The circus at Auction Technology Group

A scaled two-sided marketplace, a vulnerable board, and a fight that probably isn’t over.

Oliver Sung
Feb 04, 2026
∙ Paid

There are three main formats for running an online auction.

  1. There’s the traditional live auction, where lots are run consecutively from the first to the last lot, with no fixed closing time for specific items. The auction takes place at a physical location, and remote bidders join via an online stream. The action is still about the podium and an auctioneer who knows how to slow down on Lot 37 because two bidders have begun to take it personally. The stream is simply a supplement, there to bring in more eyeballs and incremental bidders.

  2. Then there’s the live online-only auction. It’s the same sequential “calling lots” format, except the auctioneer is performing into a camera and the entire bidder pool is remote.

  3. And then there’s the timed auction, the one that feels most like the Internet. Lots are available for bidding over a fixed window. Bidders don’t have to show up at a particular moment, they can bid at 9 am, 2 pm, or 2 am, and the only real drama happens at the end, when the timer starts extending because someone bid with thirty seconds to go. Unlike the other two formats, timed auctions are about throughput, not theatre.

Value capture differs across the former and latter two formats. In a traditional live auction, which is usually prevalent in high-ticket and rare auctions for the buzz, the online platform doesn’t “own” the sale, but gets a commission should the sale happen to go through a remote bidder.

But for years, the auction industry has been drifting away from the traditional live format and toward live online-only and timed auctions, partly because they’re more cost-efficient for auctioneers, and partly because of the network effects that a two-sided marketplace offers. Live online-only keeps the cadence of the traditional auction but strips out the physical overhead, while timed auctions go a step further by removing the human bottleneck entirely, letting auctions run at scale with far less labour.
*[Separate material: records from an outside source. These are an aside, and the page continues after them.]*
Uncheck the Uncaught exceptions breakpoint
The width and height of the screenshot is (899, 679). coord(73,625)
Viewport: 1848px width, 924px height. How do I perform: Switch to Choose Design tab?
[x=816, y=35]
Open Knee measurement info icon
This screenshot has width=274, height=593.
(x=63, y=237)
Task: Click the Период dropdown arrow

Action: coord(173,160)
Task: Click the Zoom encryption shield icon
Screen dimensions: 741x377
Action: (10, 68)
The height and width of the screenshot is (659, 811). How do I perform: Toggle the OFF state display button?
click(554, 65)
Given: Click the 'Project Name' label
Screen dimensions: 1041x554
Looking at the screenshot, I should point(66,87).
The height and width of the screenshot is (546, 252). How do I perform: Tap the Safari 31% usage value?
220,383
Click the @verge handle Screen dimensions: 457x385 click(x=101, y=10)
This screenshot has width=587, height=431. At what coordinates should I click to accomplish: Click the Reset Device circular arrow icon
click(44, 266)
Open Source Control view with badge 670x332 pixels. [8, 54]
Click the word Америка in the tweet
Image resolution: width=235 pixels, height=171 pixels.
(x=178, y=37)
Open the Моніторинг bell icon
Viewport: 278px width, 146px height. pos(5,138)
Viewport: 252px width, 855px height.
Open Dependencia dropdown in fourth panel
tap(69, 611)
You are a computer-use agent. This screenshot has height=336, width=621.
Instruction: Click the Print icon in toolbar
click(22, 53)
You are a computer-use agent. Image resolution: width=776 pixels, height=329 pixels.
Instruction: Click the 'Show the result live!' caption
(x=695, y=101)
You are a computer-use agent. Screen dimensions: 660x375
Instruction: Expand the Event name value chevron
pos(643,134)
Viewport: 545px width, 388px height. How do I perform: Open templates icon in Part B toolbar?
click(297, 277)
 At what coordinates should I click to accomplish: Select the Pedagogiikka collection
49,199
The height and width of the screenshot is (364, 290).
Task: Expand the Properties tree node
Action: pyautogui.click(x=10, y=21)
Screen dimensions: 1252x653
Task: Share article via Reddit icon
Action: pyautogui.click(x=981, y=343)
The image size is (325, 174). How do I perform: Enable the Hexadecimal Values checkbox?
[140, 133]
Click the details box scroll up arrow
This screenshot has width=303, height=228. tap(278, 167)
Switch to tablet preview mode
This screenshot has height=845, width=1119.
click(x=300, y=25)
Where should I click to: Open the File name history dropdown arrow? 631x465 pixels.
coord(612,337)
This shift is particularly relevant for small- and medium-sized auction houses in a highly fragmented landscape, where overhead matters and scale is hard to manufacture. Most of these action houses don’t have the budget, headcount, or competence to build a credible online bidder experience on their own, and even if they did, they still wouldn’t have the most important ingredient: a large enough pool of incremental bidders to consistently deliver strong hammer prices. Consignors, in turn, are ruthlessly indifferent to the auctioneer’s tech stack or brand identity. They care only about the outcome, and the only outcome that matters is price, so the ability to tap into a wide and right bidder pool is vital. Bidders, on the other hand, care mostly about security, credibility, and a clean transaction experience.

All of this points to scale being a real barrier to entry in the online auction business.